### Extracted information
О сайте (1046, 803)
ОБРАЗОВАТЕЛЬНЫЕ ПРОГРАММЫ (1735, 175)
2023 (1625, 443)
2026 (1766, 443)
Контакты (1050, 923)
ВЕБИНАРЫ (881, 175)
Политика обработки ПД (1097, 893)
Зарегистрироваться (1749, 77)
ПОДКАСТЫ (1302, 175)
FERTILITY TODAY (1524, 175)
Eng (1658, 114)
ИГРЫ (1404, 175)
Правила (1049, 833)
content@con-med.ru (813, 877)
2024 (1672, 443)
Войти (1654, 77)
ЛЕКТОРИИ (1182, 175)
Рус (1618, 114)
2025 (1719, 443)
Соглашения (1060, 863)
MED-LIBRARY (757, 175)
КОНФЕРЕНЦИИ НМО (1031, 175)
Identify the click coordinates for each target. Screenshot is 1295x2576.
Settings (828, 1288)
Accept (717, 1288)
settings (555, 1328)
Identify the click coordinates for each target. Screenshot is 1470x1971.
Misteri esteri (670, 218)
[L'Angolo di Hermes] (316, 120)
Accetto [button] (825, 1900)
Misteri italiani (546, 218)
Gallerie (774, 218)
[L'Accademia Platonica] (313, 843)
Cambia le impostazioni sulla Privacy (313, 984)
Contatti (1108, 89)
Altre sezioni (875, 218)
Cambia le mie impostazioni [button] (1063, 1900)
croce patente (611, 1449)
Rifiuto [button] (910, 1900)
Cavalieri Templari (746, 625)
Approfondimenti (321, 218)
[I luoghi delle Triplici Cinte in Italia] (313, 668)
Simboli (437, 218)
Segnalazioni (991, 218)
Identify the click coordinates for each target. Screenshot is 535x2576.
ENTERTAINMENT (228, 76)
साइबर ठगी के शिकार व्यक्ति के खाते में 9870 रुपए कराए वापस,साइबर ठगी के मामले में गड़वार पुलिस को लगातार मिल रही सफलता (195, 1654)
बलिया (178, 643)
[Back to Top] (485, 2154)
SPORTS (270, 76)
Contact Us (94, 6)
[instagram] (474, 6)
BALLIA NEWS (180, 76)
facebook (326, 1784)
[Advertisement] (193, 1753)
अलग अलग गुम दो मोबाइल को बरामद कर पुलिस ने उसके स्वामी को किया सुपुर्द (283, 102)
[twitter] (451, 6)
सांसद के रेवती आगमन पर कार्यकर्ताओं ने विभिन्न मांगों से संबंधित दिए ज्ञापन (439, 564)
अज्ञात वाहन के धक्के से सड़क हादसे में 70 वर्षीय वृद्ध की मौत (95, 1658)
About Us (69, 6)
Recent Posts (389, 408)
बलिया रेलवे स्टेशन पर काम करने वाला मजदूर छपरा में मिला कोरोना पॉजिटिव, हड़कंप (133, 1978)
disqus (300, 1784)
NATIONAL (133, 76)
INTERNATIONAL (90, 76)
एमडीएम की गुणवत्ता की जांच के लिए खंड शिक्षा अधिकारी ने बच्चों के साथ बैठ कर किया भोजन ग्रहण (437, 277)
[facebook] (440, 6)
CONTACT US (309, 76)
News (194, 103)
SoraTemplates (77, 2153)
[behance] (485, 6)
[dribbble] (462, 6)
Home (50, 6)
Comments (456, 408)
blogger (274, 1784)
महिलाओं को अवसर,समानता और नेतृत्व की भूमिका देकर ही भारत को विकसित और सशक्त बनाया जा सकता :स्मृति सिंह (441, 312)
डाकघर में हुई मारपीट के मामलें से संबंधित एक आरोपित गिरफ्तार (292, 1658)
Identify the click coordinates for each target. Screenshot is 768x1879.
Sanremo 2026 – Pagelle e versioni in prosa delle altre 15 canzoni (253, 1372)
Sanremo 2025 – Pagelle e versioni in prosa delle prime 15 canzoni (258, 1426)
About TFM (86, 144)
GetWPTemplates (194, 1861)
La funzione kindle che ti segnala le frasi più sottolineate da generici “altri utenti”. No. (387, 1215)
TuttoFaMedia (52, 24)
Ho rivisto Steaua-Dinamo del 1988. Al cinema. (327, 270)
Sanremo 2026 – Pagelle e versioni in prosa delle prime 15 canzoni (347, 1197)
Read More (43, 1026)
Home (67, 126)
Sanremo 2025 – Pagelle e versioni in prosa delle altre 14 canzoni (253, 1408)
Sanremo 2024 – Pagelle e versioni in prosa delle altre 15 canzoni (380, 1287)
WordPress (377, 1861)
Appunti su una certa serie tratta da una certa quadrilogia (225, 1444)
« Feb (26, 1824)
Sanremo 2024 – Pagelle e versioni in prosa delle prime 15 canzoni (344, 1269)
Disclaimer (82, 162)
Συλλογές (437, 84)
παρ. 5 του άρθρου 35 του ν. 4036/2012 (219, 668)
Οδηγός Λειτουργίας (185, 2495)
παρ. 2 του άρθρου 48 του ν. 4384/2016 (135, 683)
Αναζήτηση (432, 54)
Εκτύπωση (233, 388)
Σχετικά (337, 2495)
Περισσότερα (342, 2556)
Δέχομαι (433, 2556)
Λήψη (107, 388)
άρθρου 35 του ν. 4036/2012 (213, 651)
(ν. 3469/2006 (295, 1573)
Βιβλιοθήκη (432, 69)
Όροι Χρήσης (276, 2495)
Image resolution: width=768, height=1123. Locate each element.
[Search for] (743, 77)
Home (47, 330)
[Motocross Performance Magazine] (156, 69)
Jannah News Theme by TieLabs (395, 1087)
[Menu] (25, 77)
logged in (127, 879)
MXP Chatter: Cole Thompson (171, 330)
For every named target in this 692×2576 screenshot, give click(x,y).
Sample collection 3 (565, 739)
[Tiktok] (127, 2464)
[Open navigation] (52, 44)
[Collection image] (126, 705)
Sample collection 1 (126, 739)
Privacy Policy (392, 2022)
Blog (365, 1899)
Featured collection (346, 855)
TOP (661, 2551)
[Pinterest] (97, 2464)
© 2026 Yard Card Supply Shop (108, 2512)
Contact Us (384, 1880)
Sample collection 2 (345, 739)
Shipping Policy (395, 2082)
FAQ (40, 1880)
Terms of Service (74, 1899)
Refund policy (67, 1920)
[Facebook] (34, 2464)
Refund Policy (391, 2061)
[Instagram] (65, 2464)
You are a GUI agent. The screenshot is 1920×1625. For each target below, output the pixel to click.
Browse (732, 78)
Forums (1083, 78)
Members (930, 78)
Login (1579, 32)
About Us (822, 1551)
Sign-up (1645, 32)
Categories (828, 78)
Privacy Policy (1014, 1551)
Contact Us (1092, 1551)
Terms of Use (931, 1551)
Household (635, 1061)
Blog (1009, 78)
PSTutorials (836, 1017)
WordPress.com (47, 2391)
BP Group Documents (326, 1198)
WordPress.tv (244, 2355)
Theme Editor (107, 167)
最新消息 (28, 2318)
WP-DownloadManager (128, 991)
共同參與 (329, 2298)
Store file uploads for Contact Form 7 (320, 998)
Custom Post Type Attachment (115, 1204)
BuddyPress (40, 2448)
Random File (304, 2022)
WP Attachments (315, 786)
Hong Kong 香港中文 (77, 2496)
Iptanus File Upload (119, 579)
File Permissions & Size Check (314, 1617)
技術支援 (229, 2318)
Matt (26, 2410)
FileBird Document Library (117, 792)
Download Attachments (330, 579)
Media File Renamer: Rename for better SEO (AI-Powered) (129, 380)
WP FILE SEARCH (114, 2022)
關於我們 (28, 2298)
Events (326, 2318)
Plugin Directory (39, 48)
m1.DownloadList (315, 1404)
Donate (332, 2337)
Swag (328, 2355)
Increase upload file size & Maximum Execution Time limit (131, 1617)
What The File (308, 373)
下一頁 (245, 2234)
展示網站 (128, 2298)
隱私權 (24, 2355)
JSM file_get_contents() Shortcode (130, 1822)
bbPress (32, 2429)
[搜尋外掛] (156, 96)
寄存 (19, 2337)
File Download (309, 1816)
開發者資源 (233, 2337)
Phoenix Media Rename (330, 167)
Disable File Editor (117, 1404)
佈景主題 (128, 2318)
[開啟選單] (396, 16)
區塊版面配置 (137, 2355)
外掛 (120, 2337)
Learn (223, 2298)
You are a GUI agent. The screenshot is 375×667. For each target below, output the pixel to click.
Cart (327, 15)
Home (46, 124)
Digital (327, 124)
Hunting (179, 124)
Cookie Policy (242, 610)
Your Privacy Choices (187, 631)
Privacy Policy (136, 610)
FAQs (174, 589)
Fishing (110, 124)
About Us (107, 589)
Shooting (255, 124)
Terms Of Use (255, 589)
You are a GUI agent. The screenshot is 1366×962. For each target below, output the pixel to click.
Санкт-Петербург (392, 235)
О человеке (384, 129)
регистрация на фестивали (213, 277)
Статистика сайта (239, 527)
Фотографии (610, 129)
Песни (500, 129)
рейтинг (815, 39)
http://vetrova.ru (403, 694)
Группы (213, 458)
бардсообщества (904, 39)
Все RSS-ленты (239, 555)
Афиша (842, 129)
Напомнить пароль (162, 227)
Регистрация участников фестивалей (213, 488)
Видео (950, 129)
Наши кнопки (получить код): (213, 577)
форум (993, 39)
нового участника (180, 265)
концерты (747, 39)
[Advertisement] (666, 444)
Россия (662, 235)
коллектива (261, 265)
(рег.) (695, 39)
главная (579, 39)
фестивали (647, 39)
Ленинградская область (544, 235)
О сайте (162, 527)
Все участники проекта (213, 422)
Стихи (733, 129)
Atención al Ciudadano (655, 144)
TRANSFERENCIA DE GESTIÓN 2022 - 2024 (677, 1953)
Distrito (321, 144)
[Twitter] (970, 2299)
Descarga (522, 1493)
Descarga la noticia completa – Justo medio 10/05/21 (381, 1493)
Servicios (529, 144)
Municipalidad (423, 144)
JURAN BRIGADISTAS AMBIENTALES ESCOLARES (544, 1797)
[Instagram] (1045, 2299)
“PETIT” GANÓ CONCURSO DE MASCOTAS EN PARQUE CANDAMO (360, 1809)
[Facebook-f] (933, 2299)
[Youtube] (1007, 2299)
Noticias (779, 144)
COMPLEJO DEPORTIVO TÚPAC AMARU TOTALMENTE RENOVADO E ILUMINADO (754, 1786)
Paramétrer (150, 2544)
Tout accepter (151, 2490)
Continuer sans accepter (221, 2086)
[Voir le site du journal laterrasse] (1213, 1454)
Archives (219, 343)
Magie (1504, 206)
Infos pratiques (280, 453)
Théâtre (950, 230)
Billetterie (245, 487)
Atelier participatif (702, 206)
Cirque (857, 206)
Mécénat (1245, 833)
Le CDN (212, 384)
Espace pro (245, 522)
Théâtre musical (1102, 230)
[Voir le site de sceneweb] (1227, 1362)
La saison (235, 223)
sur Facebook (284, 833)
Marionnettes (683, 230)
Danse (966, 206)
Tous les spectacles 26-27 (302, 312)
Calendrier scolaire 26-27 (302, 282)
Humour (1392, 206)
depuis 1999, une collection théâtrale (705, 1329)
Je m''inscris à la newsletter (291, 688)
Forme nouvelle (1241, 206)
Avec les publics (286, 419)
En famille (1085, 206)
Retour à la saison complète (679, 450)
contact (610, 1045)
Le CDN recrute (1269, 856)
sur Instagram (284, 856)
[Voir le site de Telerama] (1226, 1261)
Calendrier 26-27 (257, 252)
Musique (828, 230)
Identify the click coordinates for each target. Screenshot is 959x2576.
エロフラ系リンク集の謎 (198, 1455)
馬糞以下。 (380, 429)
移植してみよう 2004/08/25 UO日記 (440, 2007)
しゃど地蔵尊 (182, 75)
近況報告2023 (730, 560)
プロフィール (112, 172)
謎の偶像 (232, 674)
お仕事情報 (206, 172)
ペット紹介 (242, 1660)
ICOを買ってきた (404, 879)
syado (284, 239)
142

### Task directions
Set down the lines of the listing above verbatim, first line through the line containing "Правила (1049, 833)", inclusive; add no other lines.

### Response
О сайте (1046, 803)
ОБРАЗОВАТЕЛЬНЫЕ ПРОГРАММЫ (1735, 175)
2023 (1625, 443)
2026 (1766, 443)
Контакты (1050, 923)
ВЕБИНАРЫ (881, 175)
Политика обработки ПД (1097, 893)
Зарегистрироваться (1749, 77)
ПОДКАСТЫ (1302, 175)
FERTILITY TODAY (1524, 175)
Eng (1658, 114)
ИГРЫ (1404, 175)
Правила (1049, 833)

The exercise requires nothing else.